Lines to restate from the data below: from the one containing "The width and height of the screenshot is (260, 167)." to the one containing "The image size is (241, 171).", both included. Give them again exactly, and only them.

+++ Information

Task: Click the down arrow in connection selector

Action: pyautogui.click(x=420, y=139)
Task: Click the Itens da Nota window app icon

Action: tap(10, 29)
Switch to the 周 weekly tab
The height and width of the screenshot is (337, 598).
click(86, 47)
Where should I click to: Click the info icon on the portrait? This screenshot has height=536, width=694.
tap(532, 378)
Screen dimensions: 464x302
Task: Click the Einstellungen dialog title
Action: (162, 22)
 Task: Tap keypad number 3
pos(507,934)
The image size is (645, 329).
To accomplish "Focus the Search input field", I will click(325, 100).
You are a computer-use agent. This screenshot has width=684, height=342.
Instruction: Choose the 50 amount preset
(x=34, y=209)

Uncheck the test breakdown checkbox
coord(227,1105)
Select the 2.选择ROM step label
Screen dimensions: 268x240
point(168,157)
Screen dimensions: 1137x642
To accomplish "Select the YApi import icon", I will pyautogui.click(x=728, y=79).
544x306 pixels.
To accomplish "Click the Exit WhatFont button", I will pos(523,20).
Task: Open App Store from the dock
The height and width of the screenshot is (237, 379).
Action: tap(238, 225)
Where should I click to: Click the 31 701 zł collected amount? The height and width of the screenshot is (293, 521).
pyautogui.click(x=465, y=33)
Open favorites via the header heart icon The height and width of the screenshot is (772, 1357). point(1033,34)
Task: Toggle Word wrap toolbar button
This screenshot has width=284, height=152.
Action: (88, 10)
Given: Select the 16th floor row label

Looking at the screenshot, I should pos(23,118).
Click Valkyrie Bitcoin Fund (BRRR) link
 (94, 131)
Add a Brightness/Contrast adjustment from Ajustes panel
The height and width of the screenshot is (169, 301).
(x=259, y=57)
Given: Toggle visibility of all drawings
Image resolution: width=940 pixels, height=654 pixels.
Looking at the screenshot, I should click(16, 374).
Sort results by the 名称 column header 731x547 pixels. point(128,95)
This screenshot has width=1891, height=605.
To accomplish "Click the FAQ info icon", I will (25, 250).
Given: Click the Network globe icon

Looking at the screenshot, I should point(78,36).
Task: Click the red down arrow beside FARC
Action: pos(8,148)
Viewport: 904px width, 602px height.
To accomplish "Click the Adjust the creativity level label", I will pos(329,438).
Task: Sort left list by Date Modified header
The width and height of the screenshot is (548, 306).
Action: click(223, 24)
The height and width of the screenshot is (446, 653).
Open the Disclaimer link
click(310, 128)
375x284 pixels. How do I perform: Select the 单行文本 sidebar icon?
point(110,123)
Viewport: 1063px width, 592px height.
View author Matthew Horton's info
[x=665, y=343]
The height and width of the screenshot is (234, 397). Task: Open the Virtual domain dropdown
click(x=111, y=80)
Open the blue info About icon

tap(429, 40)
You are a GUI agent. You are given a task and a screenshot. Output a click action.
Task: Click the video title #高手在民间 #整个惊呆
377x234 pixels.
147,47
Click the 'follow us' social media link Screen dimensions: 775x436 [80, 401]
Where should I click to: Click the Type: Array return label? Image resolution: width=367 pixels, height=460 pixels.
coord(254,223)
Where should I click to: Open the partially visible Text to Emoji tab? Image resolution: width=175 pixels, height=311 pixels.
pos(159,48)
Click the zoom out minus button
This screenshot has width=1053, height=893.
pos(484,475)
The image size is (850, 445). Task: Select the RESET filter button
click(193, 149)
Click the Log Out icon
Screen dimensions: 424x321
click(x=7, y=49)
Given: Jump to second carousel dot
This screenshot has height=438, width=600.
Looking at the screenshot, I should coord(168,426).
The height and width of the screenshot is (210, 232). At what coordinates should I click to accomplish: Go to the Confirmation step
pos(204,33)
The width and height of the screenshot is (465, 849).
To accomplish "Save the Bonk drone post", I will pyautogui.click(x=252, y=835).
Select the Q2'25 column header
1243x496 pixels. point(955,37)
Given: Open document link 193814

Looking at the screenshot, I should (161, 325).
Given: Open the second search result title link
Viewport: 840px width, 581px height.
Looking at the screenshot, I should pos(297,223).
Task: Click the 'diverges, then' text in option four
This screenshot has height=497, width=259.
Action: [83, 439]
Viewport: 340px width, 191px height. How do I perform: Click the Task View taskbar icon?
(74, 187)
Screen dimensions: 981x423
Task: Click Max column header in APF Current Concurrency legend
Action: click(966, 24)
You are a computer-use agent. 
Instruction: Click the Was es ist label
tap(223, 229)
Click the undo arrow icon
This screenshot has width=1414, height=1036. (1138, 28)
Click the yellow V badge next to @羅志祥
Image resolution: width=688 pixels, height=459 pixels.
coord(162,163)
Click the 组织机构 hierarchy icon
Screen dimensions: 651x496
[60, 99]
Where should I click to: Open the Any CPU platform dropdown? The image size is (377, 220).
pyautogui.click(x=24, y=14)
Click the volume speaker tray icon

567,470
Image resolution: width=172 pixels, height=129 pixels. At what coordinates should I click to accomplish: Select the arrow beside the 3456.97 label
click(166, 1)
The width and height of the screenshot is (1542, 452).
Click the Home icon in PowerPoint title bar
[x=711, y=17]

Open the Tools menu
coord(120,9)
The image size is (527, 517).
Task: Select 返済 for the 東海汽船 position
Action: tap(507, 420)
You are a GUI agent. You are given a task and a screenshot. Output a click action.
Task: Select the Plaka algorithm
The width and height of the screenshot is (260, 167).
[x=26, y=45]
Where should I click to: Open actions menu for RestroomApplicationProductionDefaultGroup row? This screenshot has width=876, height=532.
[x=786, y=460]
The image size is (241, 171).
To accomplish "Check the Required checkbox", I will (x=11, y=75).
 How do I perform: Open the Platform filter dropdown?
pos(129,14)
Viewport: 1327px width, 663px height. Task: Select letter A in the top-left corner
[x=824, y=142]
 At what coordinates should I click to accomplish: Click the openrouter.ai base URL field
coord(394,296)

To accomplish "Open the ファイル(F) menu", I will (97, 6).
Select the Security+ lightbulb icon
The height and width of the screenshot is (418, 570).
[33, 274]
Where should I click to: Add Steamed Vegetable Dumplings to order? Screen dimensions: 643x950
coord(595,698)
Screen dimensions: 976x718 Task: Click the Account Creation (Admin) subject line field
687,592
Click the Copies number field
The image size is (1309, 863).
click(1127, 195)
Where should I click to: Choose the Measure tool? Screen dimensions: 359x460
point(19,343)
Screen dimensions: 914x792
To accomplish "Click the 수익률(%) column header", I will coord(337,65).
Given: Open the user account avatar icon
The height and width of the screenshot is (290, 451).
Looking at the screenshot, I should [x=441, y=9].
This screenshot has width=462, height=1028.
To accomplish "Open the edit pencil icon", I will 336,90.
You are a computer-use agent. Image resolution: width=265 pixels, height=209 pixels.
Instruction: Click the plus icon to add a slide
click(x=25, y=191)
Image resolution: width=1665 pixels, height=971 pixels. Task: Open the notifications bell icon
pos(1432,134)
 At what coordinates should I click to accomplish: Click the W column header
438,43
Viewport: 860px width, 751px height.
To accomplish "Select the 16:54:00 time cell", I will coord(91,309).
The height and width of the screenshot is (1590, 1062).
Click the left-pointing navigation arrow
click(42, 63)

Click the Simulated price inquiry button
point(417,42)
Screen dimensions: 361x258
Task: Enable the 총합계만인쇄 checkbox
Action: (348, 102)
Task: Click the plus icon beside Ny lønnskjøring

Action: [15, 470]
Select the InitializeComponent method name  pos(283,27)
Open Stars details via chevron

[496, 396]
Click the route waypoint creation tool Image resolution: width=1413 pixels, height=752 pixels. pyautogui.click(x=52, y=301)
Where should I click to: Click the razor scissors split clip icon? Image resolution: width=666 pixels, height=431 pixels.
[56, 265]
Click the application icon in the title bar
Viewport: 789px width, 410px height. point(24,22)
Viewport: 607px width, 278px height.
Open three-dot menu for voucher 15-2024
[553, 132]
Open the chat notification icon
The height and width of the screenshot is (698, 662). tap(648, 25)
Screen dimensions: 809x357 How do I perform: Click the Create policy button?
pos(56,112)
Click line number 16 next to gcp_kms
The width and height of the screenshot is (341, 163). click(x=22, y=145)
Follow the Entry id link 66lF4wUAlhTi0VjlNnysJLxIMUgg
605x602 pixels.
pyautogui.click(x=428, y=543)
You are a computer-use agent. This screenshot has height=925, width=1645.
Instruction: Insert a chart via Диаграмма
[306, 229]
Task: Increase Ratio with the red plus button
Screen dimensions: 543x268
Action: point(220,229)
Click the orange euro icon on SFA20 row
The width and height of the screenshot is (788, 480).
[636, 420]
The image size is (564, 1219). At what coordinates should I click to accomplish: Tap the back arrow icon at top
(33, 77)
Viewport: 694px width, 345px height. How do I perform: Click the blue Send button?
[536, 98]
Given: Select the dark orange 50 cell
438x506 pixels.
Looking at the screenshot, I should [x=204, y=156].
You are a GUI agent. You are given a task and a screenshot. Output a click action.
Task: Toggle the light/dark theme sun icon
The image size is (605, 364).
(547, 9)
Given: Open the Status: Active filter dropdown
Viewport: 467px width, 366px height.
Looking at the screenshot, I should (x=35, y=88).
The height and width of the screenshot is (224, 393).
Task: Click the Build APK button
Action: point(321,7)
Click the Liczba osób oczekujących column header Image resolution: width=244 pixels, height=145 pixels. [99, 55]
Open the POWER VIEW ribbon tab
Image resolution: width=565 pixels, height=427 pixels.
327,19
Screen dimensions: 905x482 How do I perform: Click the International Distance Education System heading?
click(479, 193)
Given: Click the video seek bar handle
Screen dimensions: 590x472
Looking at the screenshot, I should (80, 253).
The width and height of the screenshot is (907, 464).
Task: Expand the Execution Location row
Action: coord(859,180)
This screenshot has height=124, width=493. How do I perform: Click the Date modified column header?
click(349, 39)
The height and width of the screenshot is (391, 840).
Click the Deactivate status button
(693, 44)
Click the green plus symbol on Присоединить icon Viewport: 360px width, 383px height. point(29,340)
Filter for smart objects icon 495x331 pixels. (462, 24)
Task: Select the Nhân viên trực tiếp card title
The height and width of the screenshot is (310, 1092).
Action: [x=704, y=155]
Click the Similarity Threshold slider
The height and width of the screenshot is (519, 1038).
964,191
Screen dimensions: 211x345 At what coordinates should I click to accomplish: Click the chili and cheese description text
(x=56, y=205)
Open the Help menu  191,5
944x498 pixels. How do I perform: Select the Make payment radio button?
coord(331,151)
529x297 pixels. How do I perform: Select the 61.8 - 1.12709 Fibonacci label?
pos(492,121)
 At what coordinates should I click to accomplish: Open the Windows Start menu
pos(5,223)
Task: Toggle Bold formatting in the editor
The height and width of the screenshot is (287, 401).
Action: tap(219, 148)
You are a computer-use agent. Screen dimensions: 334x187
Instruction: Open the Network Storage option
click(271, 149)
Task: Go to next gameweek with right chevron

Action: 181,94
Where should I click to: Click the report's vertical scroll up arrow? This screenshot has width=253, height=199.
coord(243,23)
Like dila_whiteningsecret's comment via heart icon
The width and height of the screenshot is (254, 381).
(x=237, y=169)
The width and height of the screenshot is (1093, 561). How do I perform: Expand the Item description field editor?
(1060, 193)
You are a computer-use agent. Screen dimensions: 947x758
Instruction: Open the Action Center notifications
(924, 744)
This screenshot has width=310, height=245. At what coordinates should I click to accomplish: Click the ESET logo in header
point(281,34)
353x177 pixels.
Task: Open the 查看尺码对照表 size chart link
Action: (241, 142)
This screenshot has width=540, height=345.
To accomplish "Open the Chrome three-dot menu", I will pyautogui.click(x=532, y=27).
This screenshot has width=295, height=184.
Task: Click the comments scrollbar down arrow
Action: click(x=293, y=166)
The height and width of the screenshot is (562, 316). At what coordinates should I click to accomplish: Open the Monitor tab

++++++

### Task response
The width and height of the screenshot is (260, 167).
[x=26, y=45]
Where should I click to: Open actions menu for RestroomApplicationProductionDefaultGroup row? This screenshot has width=876, height=532.
[x=786, y=460]
The image size is (241, 171).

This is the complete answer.